This Agreement of LLP made at DELHI this 20th Day of September 2019

BETWEEN

1. Name of 1st Partner S/o Father’s Name , R/o Address which expression shall, unless it is repugnant to the subject or context thereof, include their legal heirs, successors, nominees and permitted assignees and hereinafter called the FIRST PARTY, and

2. Name of 2nd Partner S/o R, R/o Address, which expression shall, unless it is repugnant to the subject or context thereof, include their legal heirs, successors, nominees and permitted assignees and hereinafter called the SECOND PARTY, and

3. Name of 3rd Partner S/o Father’s Name , R/o Address, which expression shall, unless it is repugnant to the subject or context thereof, include their legal heirs, successors, nominees and permitted assignees and hereinafter called the THIRD

(THE FIRST, SECOND & THIRD PARTY SHALL BE COLLECTIVELY REFERRED TO AS PARTNERS)
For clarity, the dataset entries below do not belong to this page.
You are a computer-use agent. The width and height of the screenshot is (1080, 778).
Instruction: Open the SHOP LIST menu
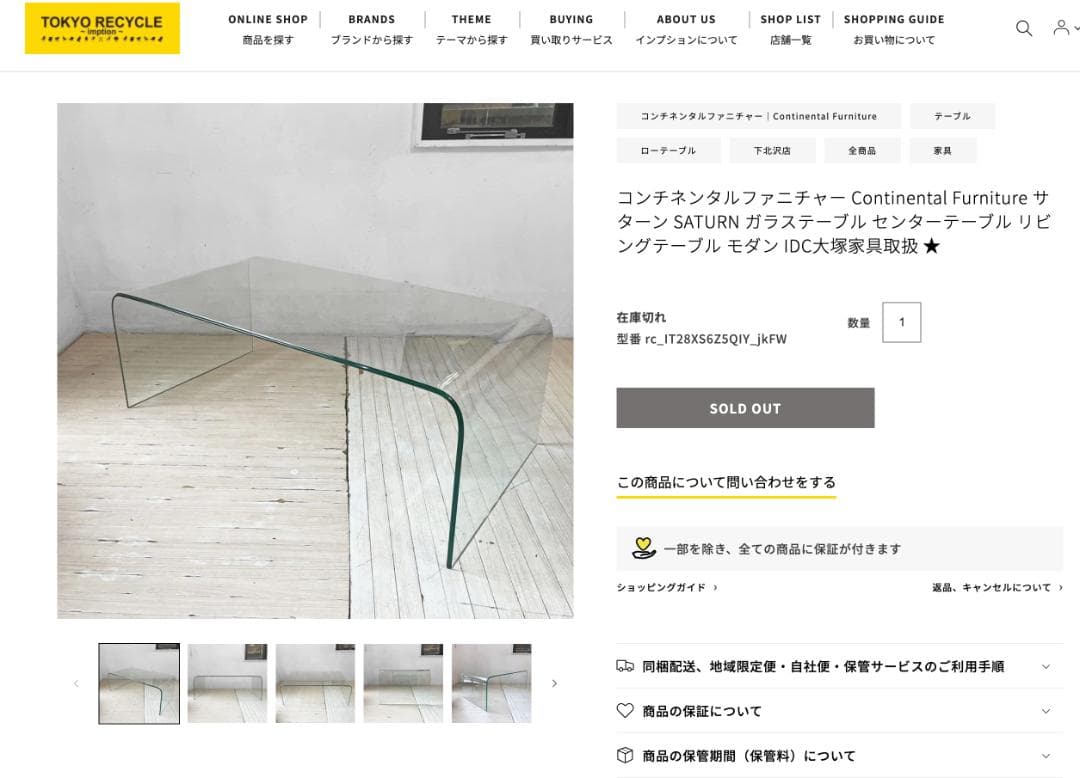point(791,29)
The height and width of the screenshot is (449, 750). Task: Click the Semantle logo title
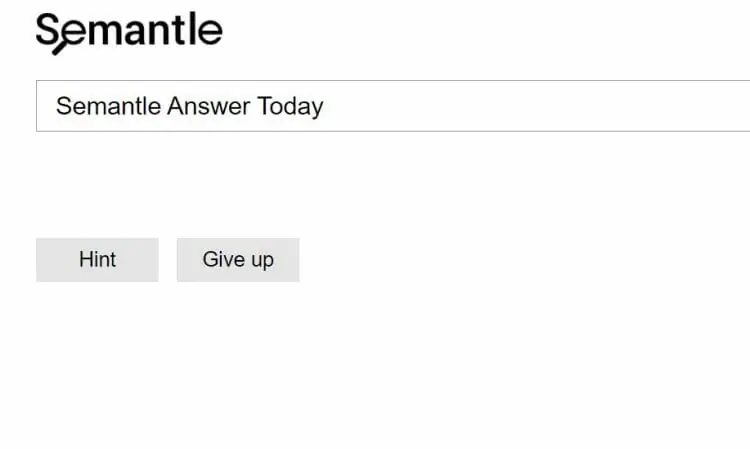129,33

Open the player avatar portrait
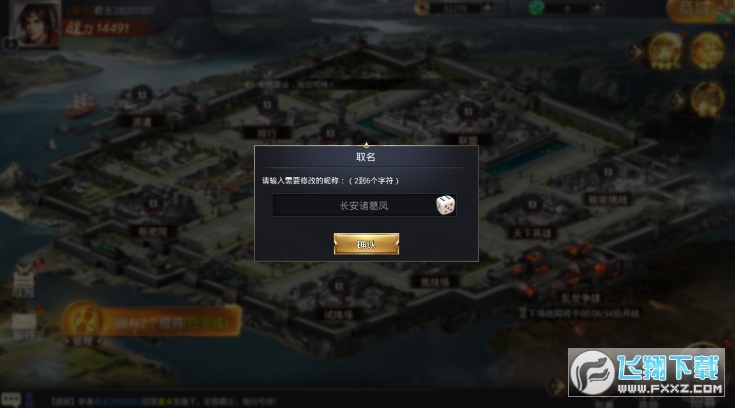point(36,24)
WHEREAS the First Party is Name of 1st Partner (INDIVIDUAL)

WHEREAS the Second Party is Name of 2nd Partner (INDIVIDUAL)

WHEREAS the THIRD Party is Name of 3rd Partner (INDIVIDUAL)
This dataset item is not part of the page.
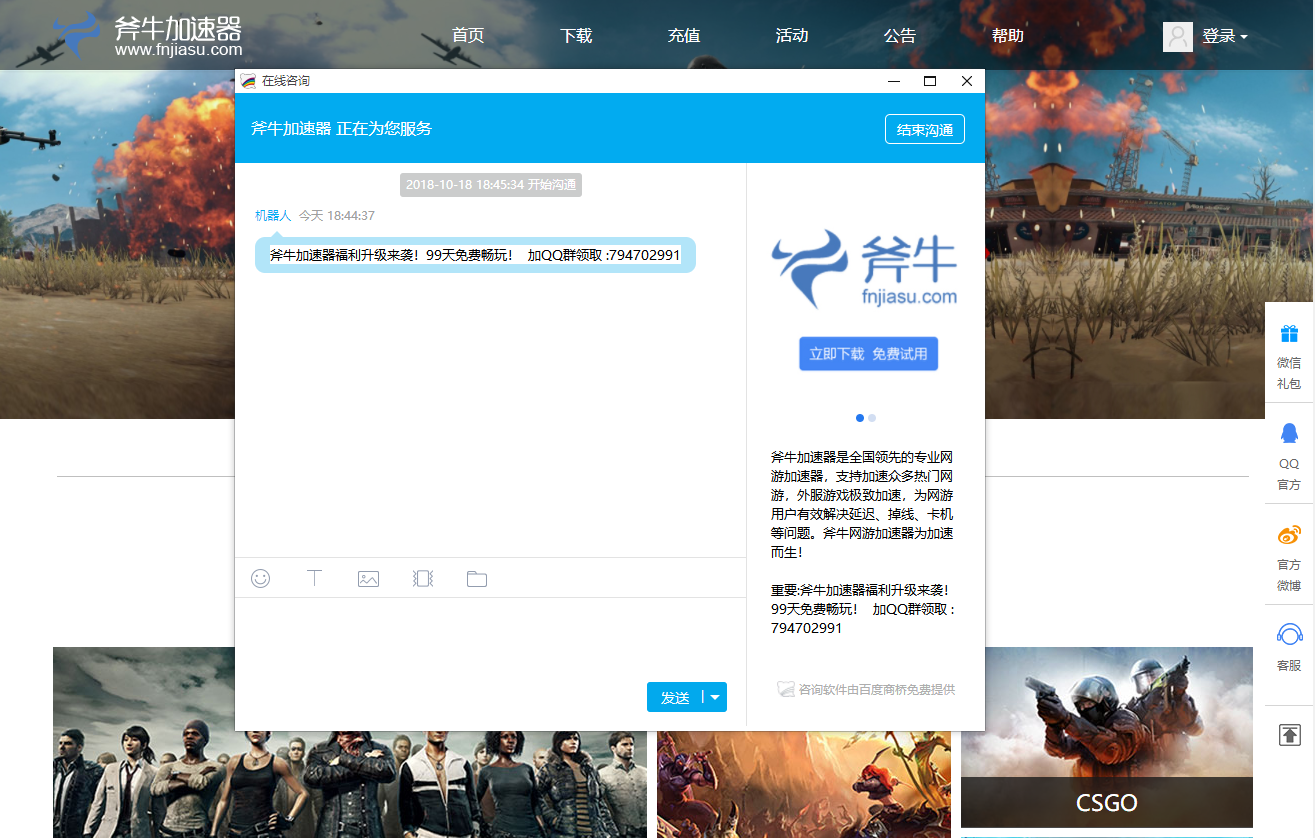Open the 登录 login dropdown
This screenshot has width=1315, height=838.
(x=1218, y=35)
NOW  The FIRST,  SECOND & THIRD Party are interested in forming a Limited Liability Partnership under the Limited Liability Partnership Act 2008 and that they intend to write down the terms and conditions of the said formation and

IT IS HEREBY AGREED BY AND BETWEEN THE PARTIES HERETO AS FOLLOWS

A Limited Liability Partnership shall be carried on in the name and style Name of LLP

1. The Name of LLP constituted under the Deeds as amended time to time and shall be deemed to be have commenced on the 19th Day of September 2019.

2. The Name of LLP shall have its registered office at and/or at such other place or places, as shall be agreed to by the majority of the partners from time to time.
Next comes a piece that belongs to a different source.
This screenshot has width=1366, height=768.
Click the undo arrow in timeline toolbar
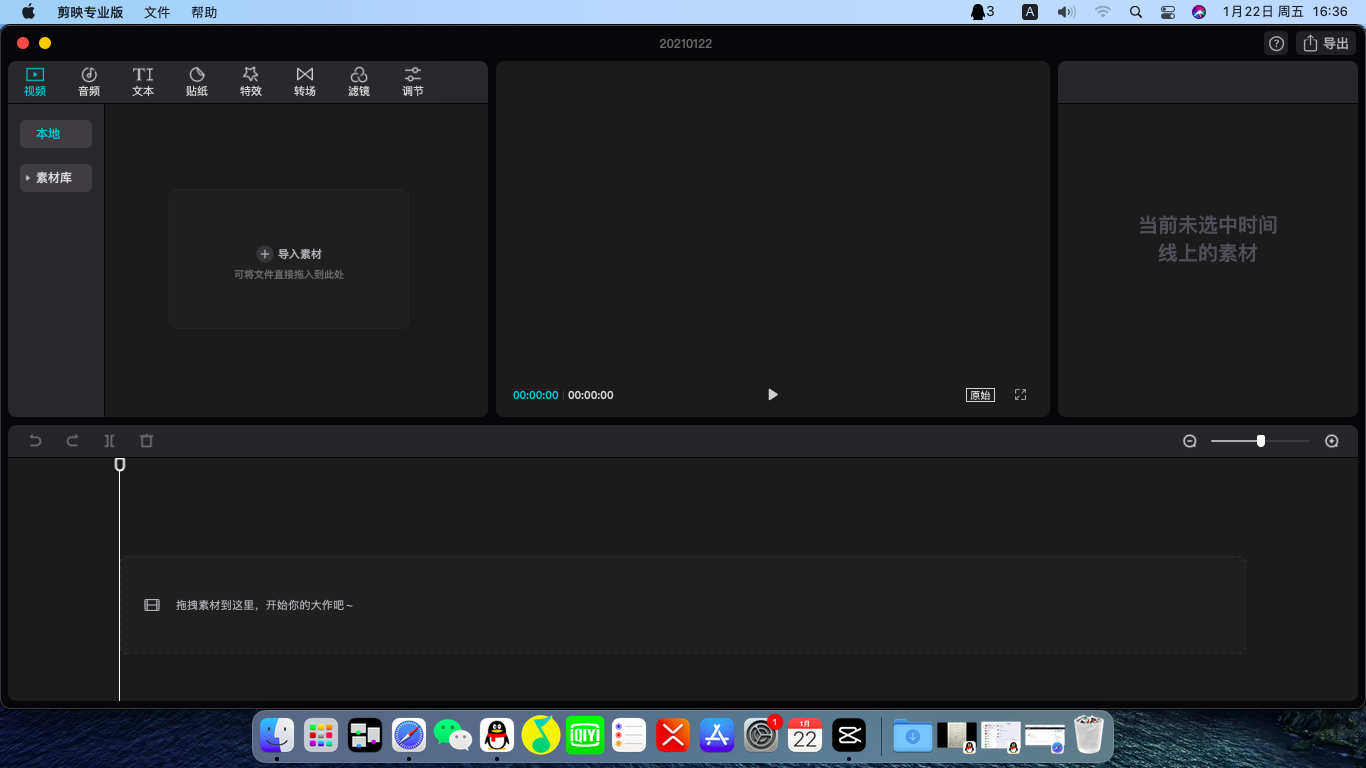[35, 441]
3. The Contribution of the Name of LLP shall be Rs 1,00,000.00 (Rupees One Lakh Only) which shall be contributed by the partners in the following proportions.

First Party 33.34% i.e. Rs 33,334.00 (Rupees Thirty-Three Thousand Three hundred & Thirty Four only)

Second Party 33.33% i.e. Rs 33,333.00 (Rupees Thirty-Three Thousand Three hundred & Thirty-Three only)

Third-Party 33.33% i.e. Rs 33,333.00 (Rupees Thirty-Three Thousand Three hundred & thirty-Three only)

The further Contribution if any required by the Name of LLP shall be brought by the partners in their profit sharing ratio.

4. The Name of LLP shall have a common seal to be affixed on documents as defined by partners under the signature of any of the Designated Partners.

5. The business of the Name of LLP shall be of providing business of buying, selling, reselling, importing, exporting, transporting, storing, developing, promoting, marketing or supplying, trading, dealing in any manner whatsoever in all type of Sports Commodities/items on retail as well as on wholesale basis in India or elsewhere.

6. That the immovable properties purchased by the LLP shall be clear, marketable and free from all encumbrances.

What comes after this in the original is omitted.